| DATASET CONTENT |

((

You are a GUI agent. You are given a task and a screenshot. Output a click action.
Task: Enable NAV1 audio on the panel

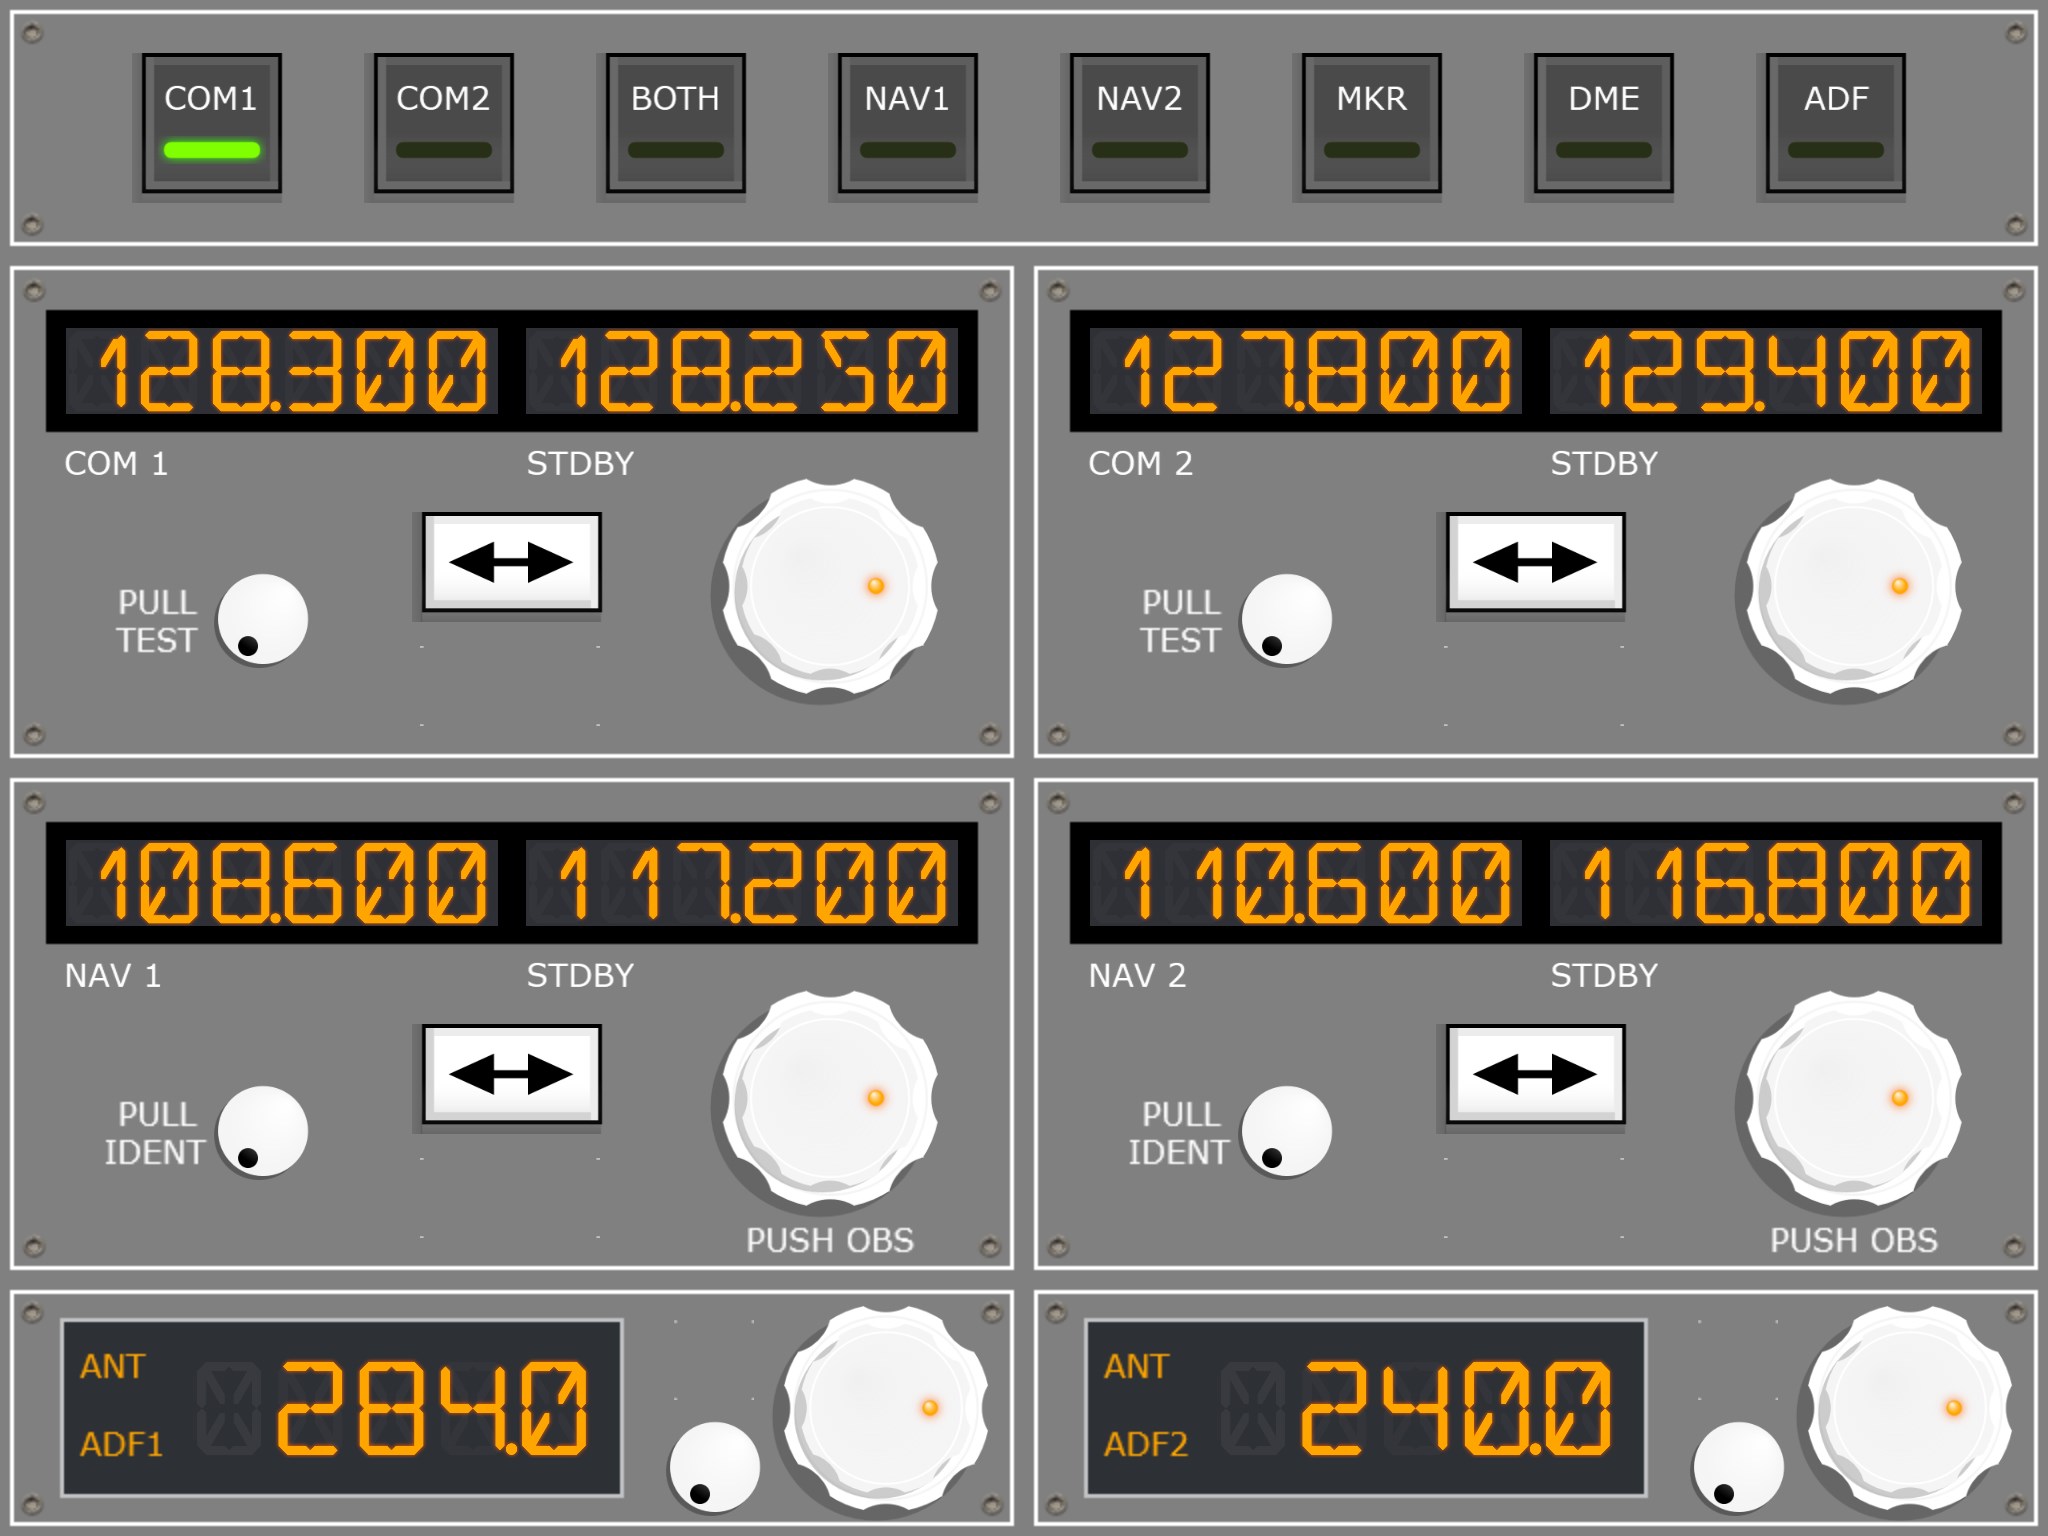tap(907, 123)
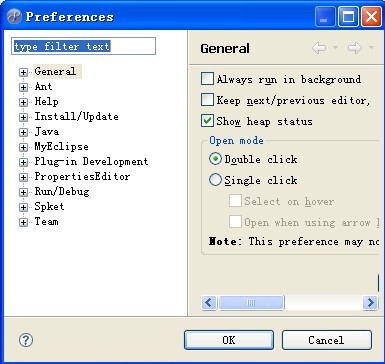Toggle Keep next/previous editor checkbox
Viewport: 385px width, 364px height.
[x=207, y=100]
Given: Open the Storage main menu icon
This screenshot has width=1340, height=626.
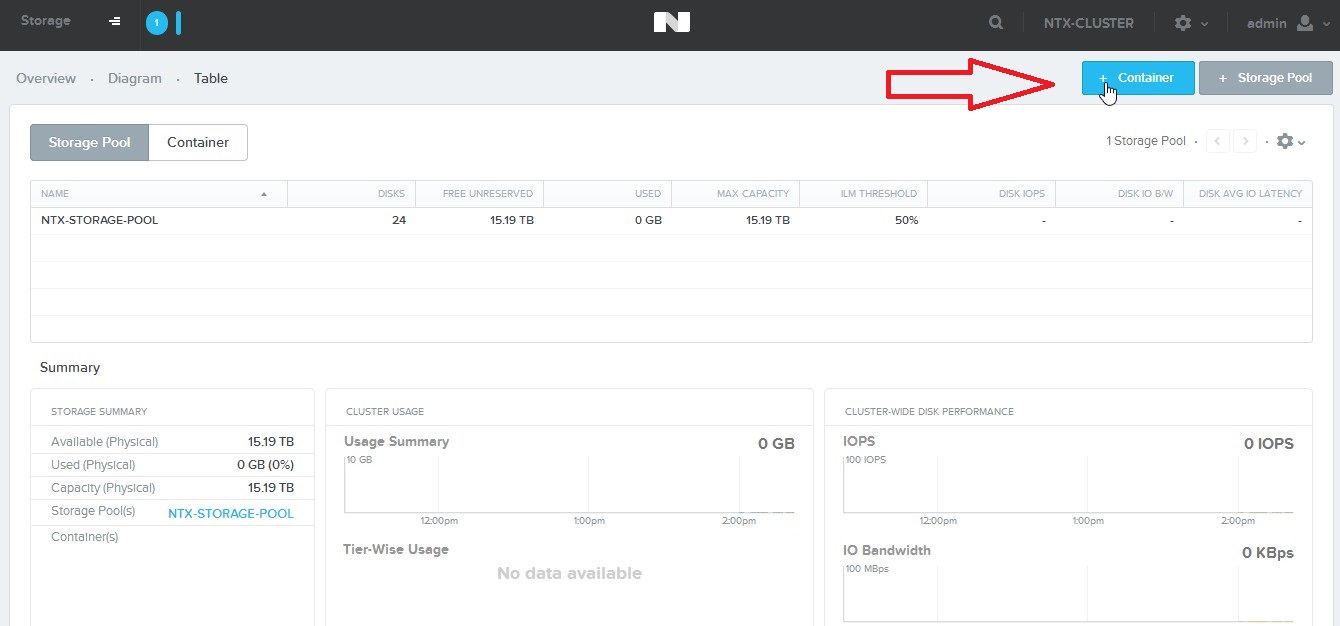Looking at the screenshot, I should pyautogui.click(x=115, y=22).
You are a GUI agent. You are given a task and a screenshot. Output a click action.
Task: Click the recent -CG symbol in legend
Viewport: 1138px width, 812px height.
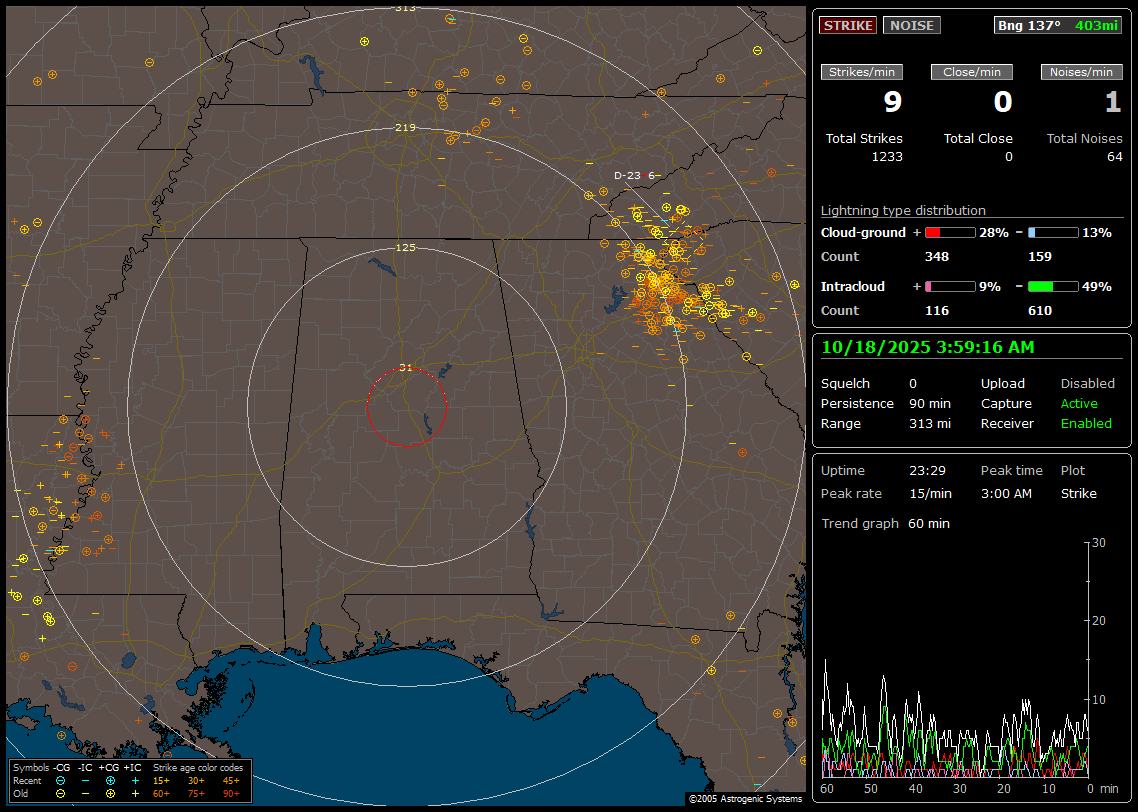pyautogui.click(x=61, y=780)
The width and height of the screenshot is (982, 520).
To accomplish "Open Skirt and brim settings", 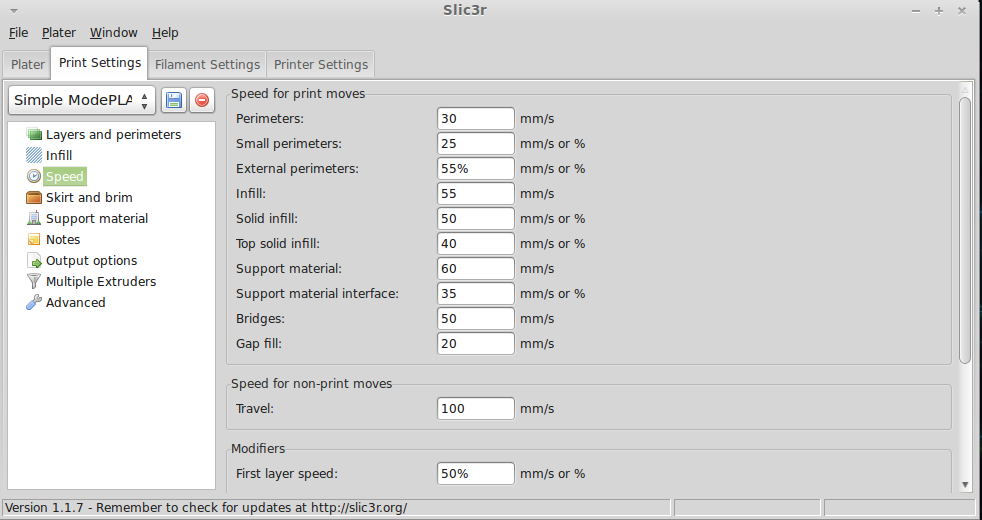I will pyautogui.click(x=88, y=197).
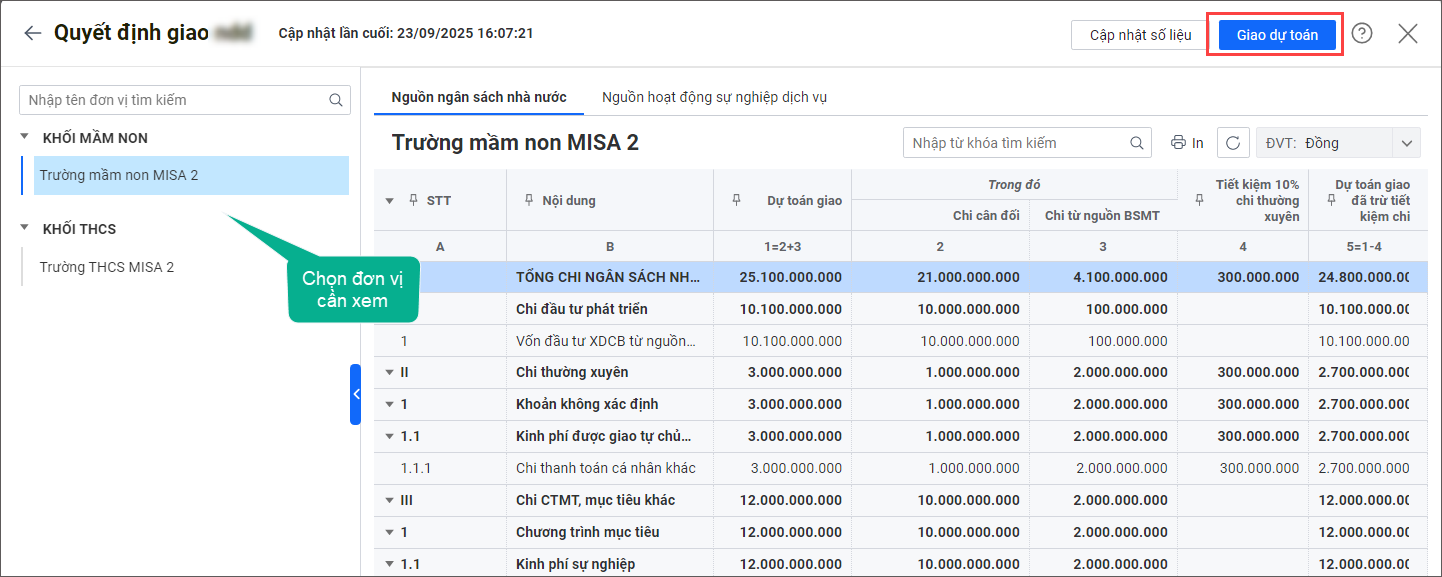Select the Nguồn ngân sách nhà nước tab
The height and width of the screenshot is (577, 1442).
tap(479, 97)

))

| TASK PROMPT |
Once you have returned the line containing "Task: Click the recent -CG symbol in legend", stop; begin at the first line of the material, keep each line exact, and skip the pictures.

| ANSWER FOR THIS EXERCISE |
You are a GUI agent. You are given a task and a screenshot. Output a click action.
Task: Enable NAV1 audio on the panel

tap(907, 123)
Toggle Keep next/previous editor checkbox
Viewport: 385px width, 364px height.
[x=207, y=100]
Given: Open the Storage main menu icon
This screenshot has width=1340, height=626.
Looking at the screenshot, I should pyautogui.click(x=115, y=22).
You are a GUI agent. You are given a task and a screenshot. Output a click action.
Task: Click the recent -CG symbol in legend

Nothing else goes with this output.